§ **GIVEN PROBLEM 1**
Print the portion of the display panel text starting with "Each pixel PX" and going on through "pixel electrode PE.".
§ **GIVEN PROBLEM 2**
Using the display panel text, state whether each statement agrees with it: (a) the seal SE includes a liquid crystal injection port; (b) the pixels PX are arranged in a matrix; (c) the liquid crystal material is dropped after the seal SE has been cured. Answer each with yes or no and quote the words of the text that decide it.
§ **GIVEN PROBLEM 3**
Resume the display panel text after its final sentence and extend it with further description.

FIG. 4 is a plan view showing a configuration example of the display panel PNL of this embodiment. The seal SE that attaches the first substrate SUB1 and the second substrate SUB2 is formed in a loop shape and does not include a liquid crystal injection port. The display panel PNL includes a display area DA for displaying an image and a frame-shaped non-display area NDA surrounding the display area DA. The display area DA is located inside surrounded by the seal SE.

The IC chip 1 and the flexible printed circuit board 2 are located in the non-display area NDA and are connected to the first substrate SUB1. The IC chip 1 may be mounted on the flexible printed circuit board 2. The IC chip 1 has, for example, a built-in display driver that outputs a signal necessary for displaying an image. The display driver here includes at least a part of a signal line driving circuit SD, a scanning line driving circuit GD, and a common electrode driving circuit CD which will be described later.

Such a display panel PNL is manufactured by the following process, for example. That is, after preparing the first substrate SUB1 and the second substrate SUB2 respectively, the height H1 of the main spacer MSP is measured and the volume of the liquid crystal layer LC is calculated. After that, the seal SE is formed in a loop shape, and a liquid crystal material having a calculated volume is dropped inside the seal SE while the seal SE is in an uncured state. After that, the first substrate SUB1 and the second substrate SUB2 are attached to each other, and the seal SE is cured.

FIG. 5 is a diagram showing a configuration example of the display device DSP of the present embodiment. The display device DSP includes a plurality of pixels PX in the display area DA. The plurality of pixels PX are arranged in a matrix. Further, the display device DSP includes a plurality of scanning lines G (G1 to Gn), a plurality of signal lines S (S1 to Sm), a common electrode CE, and the like in the display area DA. The scanning lines G are each connected to the scanning line drive circuit GD. The signal lines S are each connected to the signal line drive circuit SD. The common electrode CE is arranged over the plurality of pixels PX and is connected to the common electrode drive circuit CD.
Each pixel PX includes a switching element SW, a pixel electrode PE, a common electrode CE, a liquid crystal layer LC, etc., and is provided on the first substrate SUB1 shown in FIG. The switching element SW is composed of, for example, a thin film transistor (TFT), and is electrically connected to the scanning line G and the signal line S. The pixel electrode PE is electrically connected to the switching element SW. Each of the pixel electrodes PE faces the common electrode CE and drives the liquid crystal layer LC by an electric field generated between the pixel electrode PE and the common electrode CE. The storage capacitor CS is formed, for example, between an electrode having the same potential as the common electrode CE and an electrode having the same potential as the pixel electrode PE.

FIG. 6 is a plan view showing an example of a pixel layout. In FIG. 6, a direction that intersects the second direction Y at an acute angle in the counterclockwise direction is defined as a direction E1, and a direction that intersects the second direction Y at an acute angle in the clockwise direction is defined as a direction E2. The angle θ1 formed by the second direction Y and the direction E1 is substantially the same as the angle θ2 formed by the second direction Y and the direction E2. The scanning lines G11 to G13 extend along the first direction X and are arranged in the second direction Y at intervals. The signal lines S11 to S15 extend substantially along the second direction Y and are arranged in the first direction X at intervals.

§ **DATASET EXCERPTS**

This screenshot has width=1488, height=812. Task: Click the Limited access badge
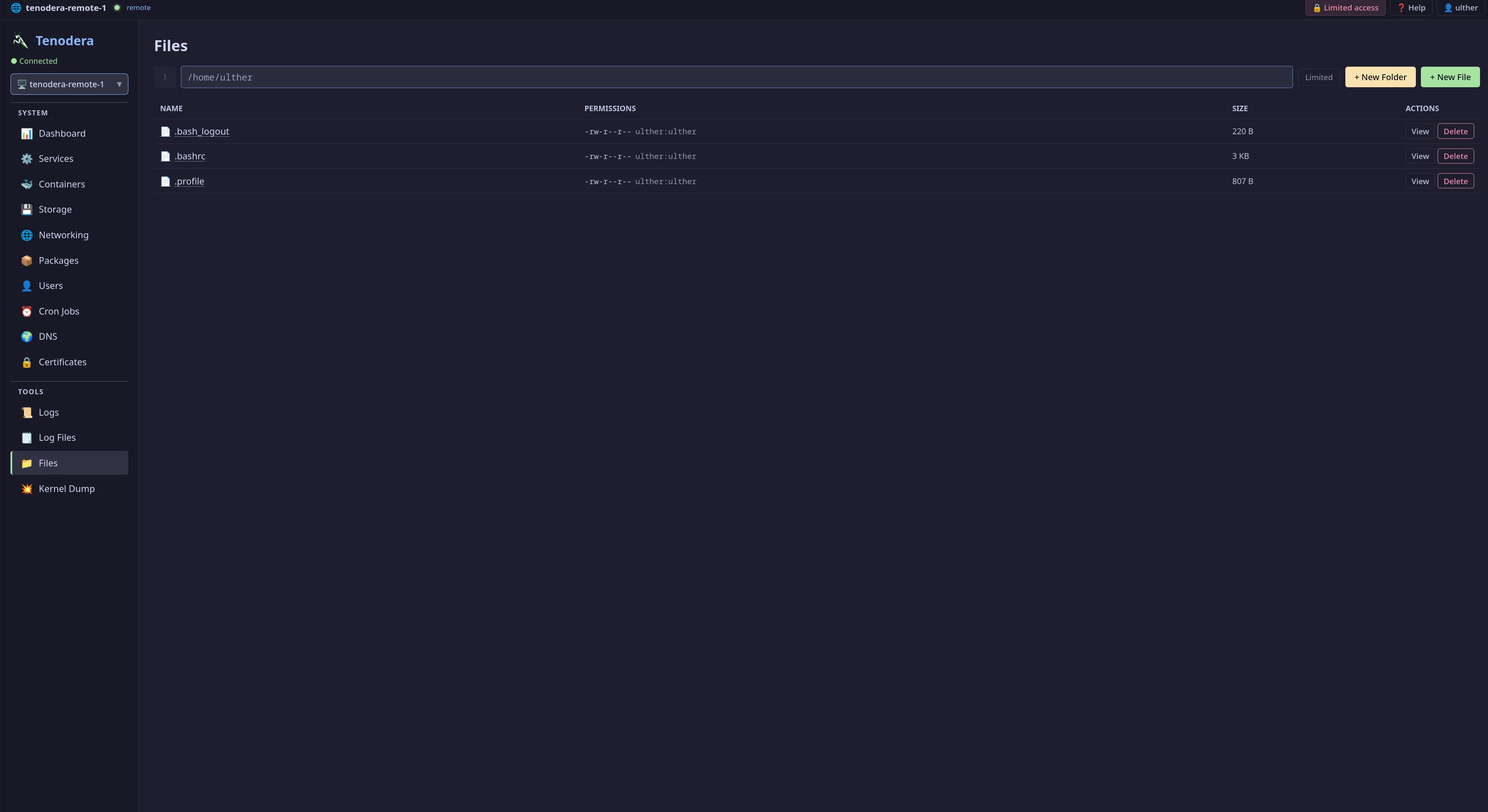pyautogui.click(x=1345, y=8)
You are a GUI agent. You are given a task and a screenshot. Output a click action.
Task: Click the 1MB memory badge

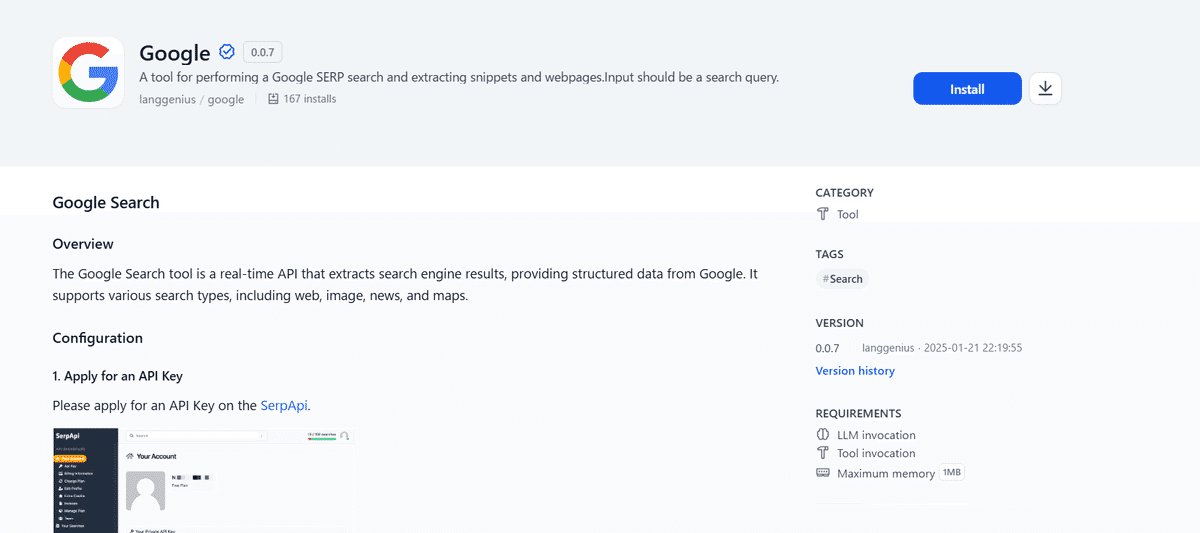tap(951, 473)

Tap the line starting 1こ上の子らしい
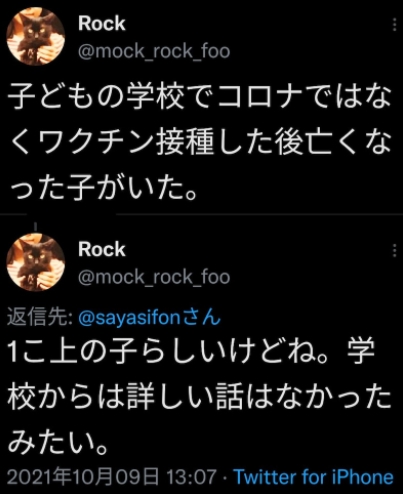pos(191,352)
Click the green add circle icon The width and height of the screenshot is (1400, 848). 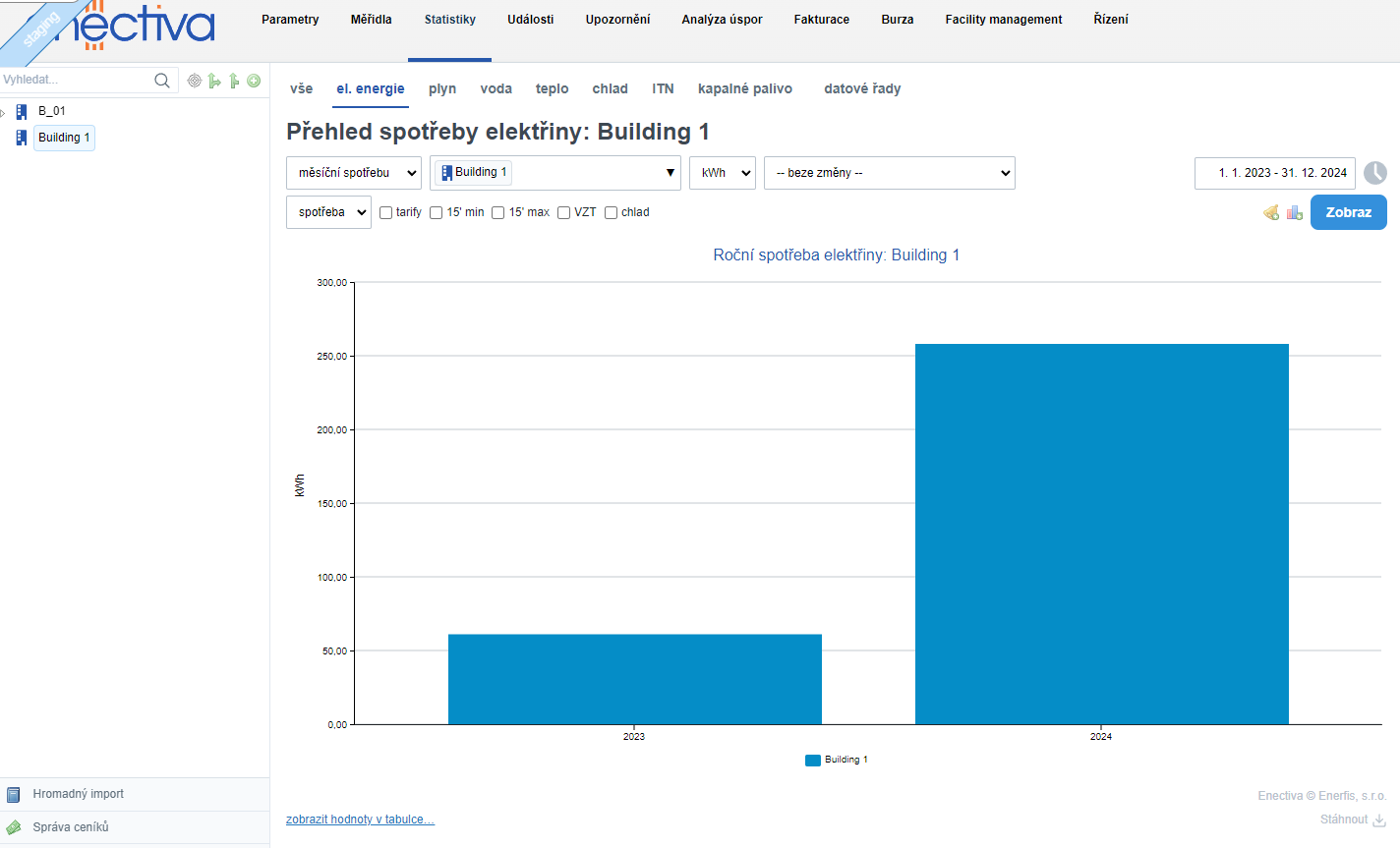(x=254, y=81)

§ **FINAL RESULT 1**
Each pixel PX includes a switching element SW, a pixel electrode PE, a common electrode CE, a liquid crystal layer LC, etc., and is provided on the first substrate SUB1 shown in FIG. The switching element SW is composed of, for example, a thin film transistor (TFT), and is electrically connected to the scanning line G and the signal line S. The pixel electrode PE is electrically connected to the switching element SW. Each of the pixel electrodes PE faces the common electrode CE and drives the liquid crystal layer LC by an electric field generated between the pixel electrode PE and the common electrode CE. The storage capacitor CS is formed, for example, between an electrode having the same potential as the common electrode CE and an electrode having the same potential as the pixel electrode PE.

§ **FINAL RESULT 2**
(a) No: "does not include a liquid crystal injection port"
(b) Yes: "The plurality of pixels PX are arranged in a matrix."
(c) No: "dropped inside the seal SE while the seal SE is in an uncured state"

§ **FINAL RESULT 3**
The pixel electrodes PE11 to PE14 are arranged between the scanning lines G11 and G12. The pixel electrodes PE11 to PE14 are arranged side by side along the first direction X. The pixel electrodes PE21 to PE24 are arranged between the scanning lines G12 and G13. The pixel electrodes PE21 to PE24 are arranged in the first direction X. The pixel electrodes PE11 and PE21 are arranged between the signal lines S11 and S12, the pixel electrodes PE12 and PE22 are arranged between the signal lines S12 and S13, and the pixel electrodes PE13 and PE23 are arranged between the signal lines S13 and S14. The pixel electrodes PE14 and PE24 are arranged between the signal lines S14 and S15.

Each of the pixel electrodes PE11 to PE14 has a strip electrode Pa1 extending along the direction E1. The pixel electrodes PE21 to PE24 each have a strip electrode Pa2 extending along the direction E2. In the illustrated example, the number of the band electrodes Pa1 and Pa2 is two, but it may be one or three or more. The shape of the pixel electrode PE is not limited to this, and may be rectangular or square.

The common electrodes CE11 and CE12 are superimposed on the signal lines S11 to S15. The pixel electrodes PE11 to PE14 overlap the common electrode CE11. The pixel electrodes PE21 to PE24 overlap with the common electrode CE12. In the illustrated example, the scanning line G12 is located between the common electrodes CE11 and CE12.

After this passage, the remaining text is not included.